Amine (Beverley Bennett, 2017)

And Still I Rise (Ngozi Onruwah, 1992)

From a historical traversion of Black women’s media image in acclaimed director Ngozi Onwurah’s lesser known And Still I Rise (1992), to the testimonies of Black women across the country captured in artist-filmmaker Beverley Bennett’s contemporary work Amine (2017), this programme explores the beingness of Black women in the UK, across time.

Taking Black texts - Maya Angelou and Frantz Fanon - as their starting points, the two films lay bare the ways in which Black women continue to navigate, negotiate and push back against the different labels and expectations thrust upon them by simply existing.

PROGRAMME SCHEDULE:

BEING WOMXN
+ a special pre-recorded intro from Amine director, Beverley Bennett

And Still I Rise (Ngozi Onwurah, 1992, 30m)

Inspired by a poem by Maya Angelou, this powerful film explores images of Black women in the media, focusing on the myths surrounding Black women's sexuality. Like Colour Adjustment, in which Marlon Riggs looked at images of Black people on television, And Still I Rise uses images from popular culture to reveal the way the media misrepresents Black women's sexuality. A combination of fear and fascination produces a stereotypical representation which in turn impacts on the real lives of Black women. And Still I Rise intercuts historical and media images with hard-hitting contemporary views of of women of African heritage as they struggle to create a new and empowered perspective. From Black British filmmaker Ngozi Onwurah, of The Body Beautiful and Coffee Coloured Children.
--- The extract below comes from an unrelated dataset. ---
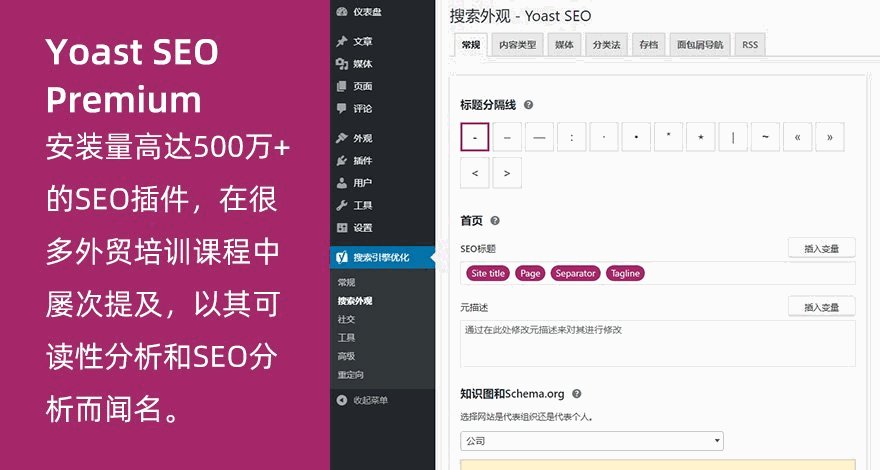Switch to the 内容类型 tab
The image size is (880, 470).
(x=517, y=45)
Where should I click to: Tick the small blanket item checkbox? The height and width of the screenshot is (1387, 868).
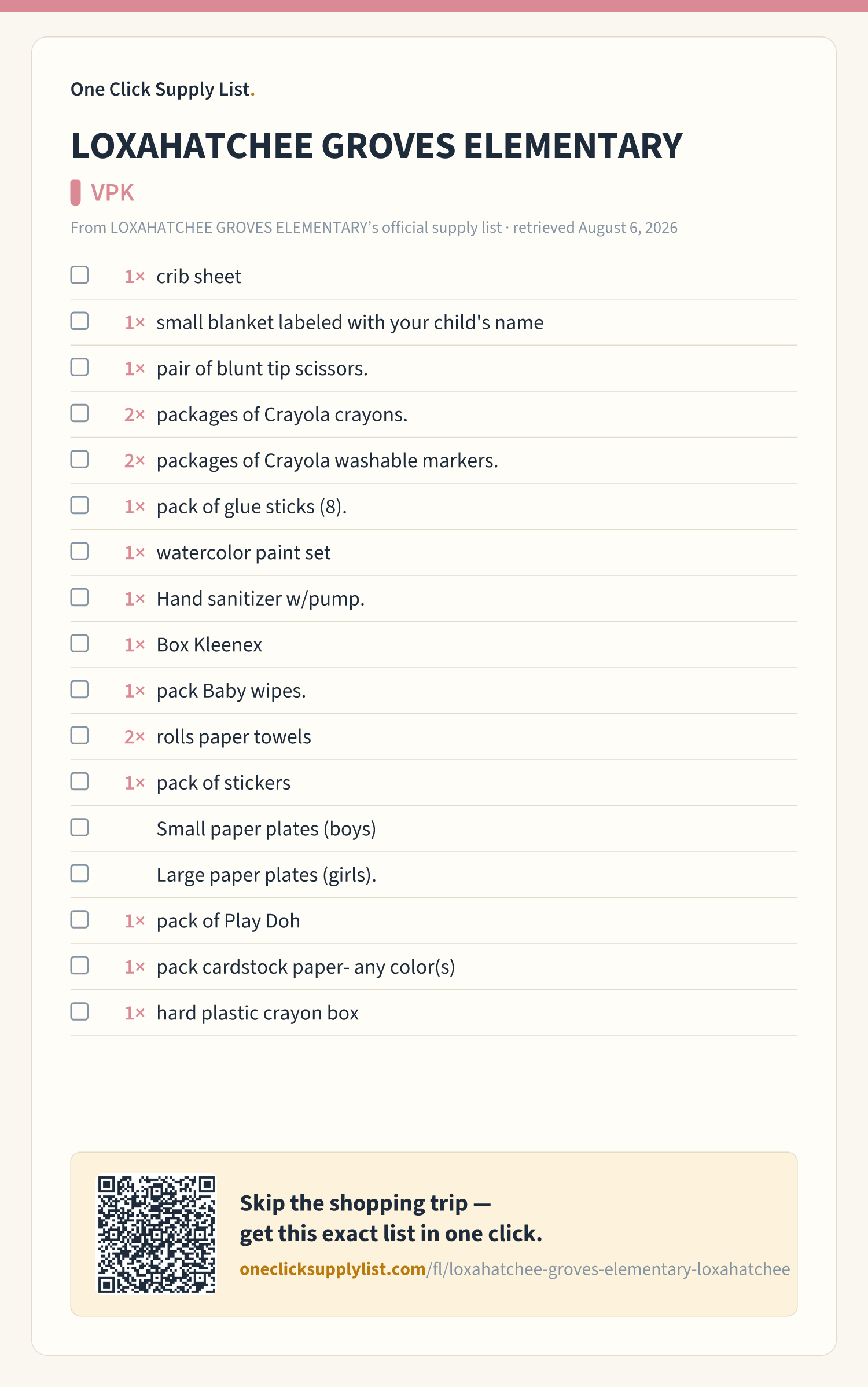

Amine (Beverley Bennett, 2017, 12m)

The film reveals the multi-faceted and complex experiences of what it is to be a black womxn in the UK today. Featuring testimonies from black womxn all over the country, the stories of family, friends, friends-of-friends and acquaintances from varying backgrounds and age groups are woven together, intricately. The testimonies come from a series of unstructured, conversational and kitchen table interviews organised by artist Beverley Bennett, about societal perceptions on black womxn as racialised bodies, overdetermined from without in the Fanonian sense. When seen together, the fragments of positive and negative encounters and experiences, and the rainbow of emotions expressed, create a story of vulnerability, pain and joy that is at once liberatory and heartbreaking.